ACTION ITEM:
Reproduce the records precisely. Every line should be included.

Stored data
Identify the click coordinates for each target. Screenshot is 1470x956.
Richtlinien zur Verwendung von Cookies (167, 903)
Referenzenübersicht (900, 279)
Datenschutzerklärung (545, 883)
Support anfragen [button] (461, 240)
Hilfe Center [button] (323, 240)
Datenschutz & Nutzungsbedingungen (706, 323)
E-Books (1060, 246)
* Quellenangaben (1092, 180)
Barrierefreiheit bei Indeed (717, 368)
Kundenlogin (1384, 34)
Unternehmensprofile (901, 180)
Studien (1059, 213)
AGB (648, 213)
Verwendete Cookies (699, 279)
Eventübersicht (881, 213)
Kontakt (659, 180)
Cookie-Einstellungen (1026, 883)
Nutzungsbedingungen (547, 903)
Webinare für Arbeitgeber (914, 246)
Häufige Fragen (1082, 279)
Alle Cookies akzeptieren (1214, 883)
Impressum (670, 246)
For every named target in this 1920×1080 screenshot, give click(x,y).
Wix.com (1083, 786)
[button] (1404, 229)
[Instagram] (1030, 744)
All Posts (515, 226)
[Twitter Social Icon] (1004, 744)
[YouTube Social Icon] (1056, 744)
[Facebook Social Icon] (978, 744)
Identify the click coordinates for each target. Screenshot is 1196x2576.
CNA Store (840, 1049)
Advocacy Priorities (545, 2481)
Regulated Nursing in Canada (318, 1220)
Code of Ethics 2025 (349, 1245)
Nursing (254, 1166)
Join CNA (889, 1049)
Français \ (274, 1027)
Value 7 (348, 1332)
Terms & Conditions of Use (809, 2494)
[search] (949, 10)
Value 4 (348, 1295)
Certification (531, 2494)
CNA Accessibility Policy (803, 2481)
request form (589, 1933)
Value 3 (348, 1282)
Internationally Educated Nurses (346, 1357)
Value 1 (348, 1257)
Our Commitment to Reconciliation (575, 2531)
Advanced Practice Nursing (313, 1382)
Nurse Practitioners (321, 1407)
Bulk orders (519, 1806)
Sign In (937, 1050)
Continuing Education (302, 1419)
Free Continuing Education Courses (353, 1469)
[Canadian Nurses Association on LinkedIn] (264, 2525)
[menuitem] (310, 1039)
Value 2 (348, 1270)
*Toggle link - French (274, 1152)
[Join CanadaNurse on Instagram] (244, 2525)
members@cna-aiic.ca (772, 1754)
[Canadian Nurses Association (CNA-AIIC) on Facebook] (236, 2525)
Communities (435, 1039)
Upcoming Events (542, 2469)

SOLVED EXERCISE:
Identify the click coordinates for each target. Screenshot is 1470x956.
Richtlinien zur Verwendung von Cookies (167, 903)
Referenzenübersicht (900, 279)
Datenschutzerklärung (545, 883)
Support anfragen [button] (461, 240)
Hilfe Center [button] (323, 240)
Datenschutz & Nutzungsbedingungen (706, 323)
E-Books (1060, 246)
* Quellenangaben (1092, 180)
Barrierefreiheit bei Indeed (717, 368)
Kundenlogin (1384, 34)
Unternehmensprofile (901, 180)
Studien (1059, 213)
AGB (648, 213)
Verwendete Cookies (699, 279)
Eventübersicht (881, 213)
Kontakt (659, 180)
Cookie-Einstellungen (1026, 883)
Nutzungsbedingungen (547, 903)
Webinare für Arbeitgeber (914, 246)
Häufige Fragen (1082, 279)
Alle Cookies akzeptieren (1214, 883)
Impressum (670, 246)
For every named target in this 1920×1080 screenshot, give click(x,y).
Wix.com (1083, 786)
[button] (1404, 229)
[Instagram] (1030, 744)
All Posts (515, 226)
[Twitter Social Icon] (1004, 744)
[YouTube Social Icon] (1056, 744)
[Facebook Social Icon] (978, 744)
Identify the click coordinates for each target. Screenshot is 1196x2576.
CNA Store (840, 1049)
Advocacy Priorities (545, 2481)
Regulated Nursing in Canada (318, 1220)
Code of Ethics 2025 (349, 1245)
Nursing (254, 1166)
Join CNA (889, 1049)
Français \ (274, 1027)
Value 7 (348, 1332)
Terms & Conditions of Use (809, 2494)
[search] (949, 10)
Value 4 (348, 1295)
Certification (531, 2494)
CNA Accessibility Policy (803, 2481)
request form (589, 1933)
Value 3 (348, 1282)
Internationally Educated Nurses (346, 1357)
Value 1 (348, 1257)
Our Commitment to Reconciliation (575, 2531)
Advanced Practice Nursing (313, 1382)
Nurse Practitioners (321, 1407)
Bulk orders (519, 1806)
Sign In (937, 1050)
Continuing Education (302, 1419)
Free Continuing Education Courses (353, 1469)
[Canadian Nurses Association on LinkedIn] (264, 2525)
[menuitem] (310, 1039)
Value 2 (348, 1270)
*Toggle link - French (274, 1152)
[Join CanadaNurse on Instagram] (244, 2525)
members@cna-aiic.ca (772, 1754)
[Canadian Nurses Association (CNA-AIIC) on Facebook] (236, 2525)
Communities (435, 1039)
Upcoming Events (542, 2469)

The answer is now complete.